(Exercise) Please copy the material from the line containing "Click inside the Layout text area" through the line containing "Action: click(x=88, y=468)", swapping "magnifier" for "magnifying glass" and leaving everything else unchanged.

───── Raw records ─────

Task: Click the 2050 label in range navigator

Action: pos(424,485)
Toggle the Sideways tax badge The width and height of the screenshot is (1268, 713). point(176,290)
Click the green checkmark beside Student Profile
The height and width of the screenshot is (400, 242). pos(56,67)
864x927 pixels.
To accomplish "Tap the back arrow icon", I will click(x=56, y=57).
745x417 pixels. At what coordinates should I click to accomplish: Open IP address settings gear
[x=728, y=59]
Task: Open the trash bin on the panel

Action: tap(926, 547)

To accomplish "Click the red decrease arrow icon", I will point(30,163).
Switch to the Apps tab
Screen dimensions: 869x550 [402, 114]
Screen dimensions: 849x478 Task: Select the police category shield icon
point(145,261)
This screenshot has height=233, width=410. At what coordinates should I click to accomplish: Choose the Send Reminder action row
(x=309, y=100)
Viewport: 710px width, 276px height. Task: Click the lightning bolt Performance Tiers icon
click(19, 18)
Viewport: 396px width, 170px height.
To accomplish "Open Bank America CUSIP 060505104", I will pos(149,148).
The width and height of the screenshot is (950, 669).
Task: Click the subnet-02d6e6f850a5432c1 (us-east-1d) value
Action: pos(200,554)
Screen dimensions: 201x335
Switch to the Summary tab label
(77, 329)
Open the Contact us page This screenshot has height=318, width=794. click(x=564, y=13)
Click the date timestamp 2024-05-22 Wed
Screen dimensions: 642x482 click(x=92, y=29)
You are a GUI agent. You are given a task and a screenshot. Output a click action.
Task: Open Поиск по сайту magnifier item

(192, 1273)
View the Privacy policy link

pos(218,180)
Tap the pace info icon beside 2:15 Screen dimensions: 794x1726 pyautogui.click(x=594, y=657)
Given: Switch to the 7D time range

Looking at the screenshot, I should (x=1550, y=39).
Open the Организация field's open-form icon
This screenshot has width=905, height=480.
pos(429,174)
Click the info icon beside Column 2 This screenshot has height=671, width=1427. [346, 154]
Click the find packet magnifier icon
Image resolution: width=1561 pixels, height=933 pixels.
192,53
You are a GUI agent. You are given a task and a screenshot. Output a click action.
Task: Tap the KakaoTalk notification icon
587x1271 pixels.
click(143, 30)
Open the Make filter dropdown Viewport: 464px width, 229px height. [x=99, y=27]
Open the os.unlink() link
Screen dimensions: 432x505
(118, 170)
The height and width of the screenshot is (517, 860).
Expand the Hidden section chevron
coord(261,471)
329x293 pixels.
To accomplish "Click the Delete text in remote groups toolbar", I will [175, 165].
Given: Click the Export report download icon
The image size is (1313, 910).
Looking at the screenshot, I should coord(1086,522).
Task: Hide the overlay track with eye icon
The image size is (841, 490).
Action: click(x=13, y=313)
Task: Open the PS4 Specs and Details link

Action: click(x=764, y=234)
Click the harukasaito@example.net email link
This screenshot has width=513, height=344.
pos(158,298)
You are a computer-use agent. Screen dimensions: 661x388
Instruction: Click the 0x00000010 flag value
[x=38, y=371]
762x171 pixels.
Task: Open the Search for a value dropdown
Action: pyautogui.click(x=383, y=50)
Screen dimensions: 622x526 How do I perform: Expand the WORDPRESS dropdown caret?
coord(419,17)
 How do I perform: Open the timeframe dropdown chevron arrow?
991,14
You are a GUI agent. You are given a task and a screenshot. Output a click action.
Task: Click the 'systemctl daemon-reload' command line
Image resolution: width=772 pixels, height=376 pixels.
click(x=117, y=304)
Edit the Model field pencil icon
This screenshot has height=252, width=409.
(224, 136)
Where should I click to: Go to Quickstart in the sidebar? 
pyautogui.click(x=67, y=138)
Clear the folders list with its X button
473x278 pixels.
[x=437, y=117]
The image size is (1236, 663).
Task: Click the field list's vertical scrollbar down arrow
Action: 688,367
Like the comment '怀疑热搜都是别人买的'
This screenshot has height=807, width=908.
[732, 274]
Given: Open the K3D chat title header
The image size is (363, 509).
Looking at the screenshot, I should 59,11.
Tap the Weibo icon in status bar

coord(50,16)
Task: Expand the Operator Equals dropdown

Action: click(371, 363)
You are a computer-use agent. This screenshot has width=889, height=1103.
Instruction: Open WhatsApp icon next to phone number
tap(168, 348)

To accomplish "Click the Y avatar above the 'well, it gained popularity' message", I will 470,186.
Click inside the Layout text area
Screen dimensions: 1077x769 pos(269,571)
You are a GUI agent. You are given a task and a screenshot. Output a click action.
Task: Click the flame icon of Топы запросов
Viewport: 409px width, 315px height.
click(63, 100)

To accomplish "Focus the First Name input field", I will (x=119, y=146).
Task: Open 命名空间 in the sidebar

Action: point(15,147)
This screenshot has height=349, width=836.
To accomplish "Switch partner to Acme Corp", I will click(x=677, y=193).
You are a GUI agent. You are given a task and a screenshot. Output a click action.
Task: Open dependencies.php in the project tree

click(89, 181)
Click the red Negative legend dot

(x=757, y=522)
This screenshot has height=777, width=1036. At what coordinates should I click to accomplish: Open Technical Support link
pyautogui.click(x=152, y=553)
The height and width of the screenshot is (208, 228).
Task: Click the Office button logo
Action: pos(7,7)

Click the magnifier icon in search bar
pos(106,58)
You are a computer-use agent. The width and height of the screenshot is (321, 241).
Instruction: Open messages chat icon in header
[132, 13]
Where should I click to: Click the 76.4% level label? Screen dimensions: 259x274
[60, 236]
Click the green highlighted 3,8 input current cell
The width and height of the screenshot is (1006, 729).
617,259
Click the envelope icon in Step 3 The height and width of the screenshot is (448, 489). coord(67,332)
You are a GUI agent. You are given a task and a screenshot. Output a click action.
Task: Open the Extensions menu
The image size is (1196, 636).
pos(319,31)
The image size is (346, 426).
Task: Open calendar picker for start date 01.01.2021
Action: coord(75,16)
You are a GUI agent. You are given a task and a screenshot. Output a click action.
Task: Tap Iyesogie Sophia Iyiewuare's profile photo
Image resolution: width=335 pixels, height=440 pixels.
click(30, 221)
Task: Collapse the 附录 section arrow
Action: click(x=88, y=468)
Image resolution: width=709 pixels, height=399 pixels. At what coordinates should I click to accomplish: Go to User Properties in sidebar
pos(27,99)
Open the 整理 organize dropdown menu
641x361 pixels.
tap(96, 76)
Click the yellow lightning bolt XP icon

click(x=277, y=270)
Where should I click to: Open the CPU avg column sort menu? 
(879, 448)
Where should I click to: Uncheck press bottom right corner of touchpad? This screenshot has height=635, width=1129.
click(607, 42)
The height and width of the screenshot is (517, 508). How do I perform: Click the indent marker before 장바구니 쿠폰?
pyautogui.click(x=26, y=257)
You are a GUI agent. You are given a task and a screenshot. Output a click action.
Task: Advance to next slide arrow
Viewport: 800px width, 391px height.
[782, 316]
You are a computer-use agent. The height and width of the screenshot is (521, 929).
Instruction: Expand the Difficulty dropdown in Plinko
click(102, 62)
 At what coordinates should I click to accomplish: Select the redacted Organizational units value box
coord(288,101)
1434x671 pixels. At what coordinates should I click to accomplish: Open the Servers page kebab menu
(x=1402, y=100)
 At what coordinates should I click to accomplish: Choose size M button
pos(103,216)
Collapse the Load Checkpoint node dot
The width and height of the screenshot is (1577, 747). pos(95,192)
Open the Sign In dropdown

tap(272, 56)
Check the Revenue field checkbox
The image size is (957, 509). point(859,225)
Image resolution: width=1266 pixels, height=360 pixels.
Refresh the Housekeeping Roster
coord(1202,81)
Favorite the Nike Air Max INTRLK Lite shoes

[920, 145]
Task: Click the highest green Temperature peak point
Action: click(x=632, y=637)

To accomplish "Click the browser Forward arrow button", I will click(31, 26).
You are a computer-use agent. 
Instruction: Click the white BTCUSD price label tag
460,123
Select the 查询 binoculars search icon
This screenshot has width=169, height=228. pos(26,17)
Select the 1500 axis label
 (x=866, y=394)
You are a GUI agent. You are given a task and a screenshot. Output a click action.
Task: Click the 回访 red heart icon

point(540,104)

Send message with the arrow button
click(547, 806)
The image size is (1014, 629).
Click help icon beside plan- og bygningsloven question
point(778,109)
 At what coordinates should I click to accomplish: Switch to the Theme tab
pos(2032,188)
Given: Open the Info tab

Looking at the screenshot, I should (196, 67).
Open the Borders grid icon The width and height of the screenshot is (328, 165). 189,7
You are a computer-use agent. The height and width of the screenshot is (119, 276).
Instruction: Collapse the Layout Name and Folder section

─────

(Output below)
Click inside the Layout text area
Screen dimensions: 1077x769 pos(269,571)
You are a GUI agent. You are given a task and a screenshot. Output a click action.
Task: Click the flame icon of Топы запросов
Viewport: 409px width, 315px height.
click(63, 100)

To accomplish "Focus the First Name input field", I will (x=119, y=146).
Task: Open 命名空间 in the sidebar

Action: point(15,147)
This screenshot has height=349, width=836.
To accomplish "Switch partner to Acme Corp", I will click(x=677, y=193).
You are a GUI agent. You are given a task and a screenshot. Output a click action.
Task: Open dependencies.php in the project tree

click(89, 181)
Click the red Negative legend dot

(x=757, y=522)
This screenshot has height=777, width=1036. At what coordinates should I click to accomplish: Open Technical Support link
pyautogui.click(x=152, y=553)
The height and width of the screenshot is (208, 228).
Task: Click the Office button logo
Action: pos(7,7)

Click the magnifying glass icon in search bar
pos(106,58)
You are a computer-use agent. The width and height of the screenshot is (321, 241).
Instruction: Open messages chat icon in header
[132, 13]
Where should I click to: Click the 76.4% level label? Screen dimensions: 259x274
[60, 236]
Click the green highlighted 3,8 input current cell
The width and height of the screenshot is (1006, 729).
617,259
Click the envelope icon in Step 3 The height and width of the screenshot is (448, 489). coord(67,332)
You are a GUI agent. You are given a task and a screenshot. Output a click action.
Task: Open the Extensions menu
The image size is (1196, 636).
pos(319,31)
The image size is (346, 426).
Task: Open calendar picker for start date 01.01.2021
Action: coord(75,16)
You are a GUI agent. You are given a task and a screenshot. Output a click action.
Task: Tap Iyesogie Sophia Iyiewuare's profile photo
Image resolution: width=335 pixels, height=440 pixels.
click(30, 221)
Task: Collapse the 附录 section arrow
Action: click(x=88, y=468)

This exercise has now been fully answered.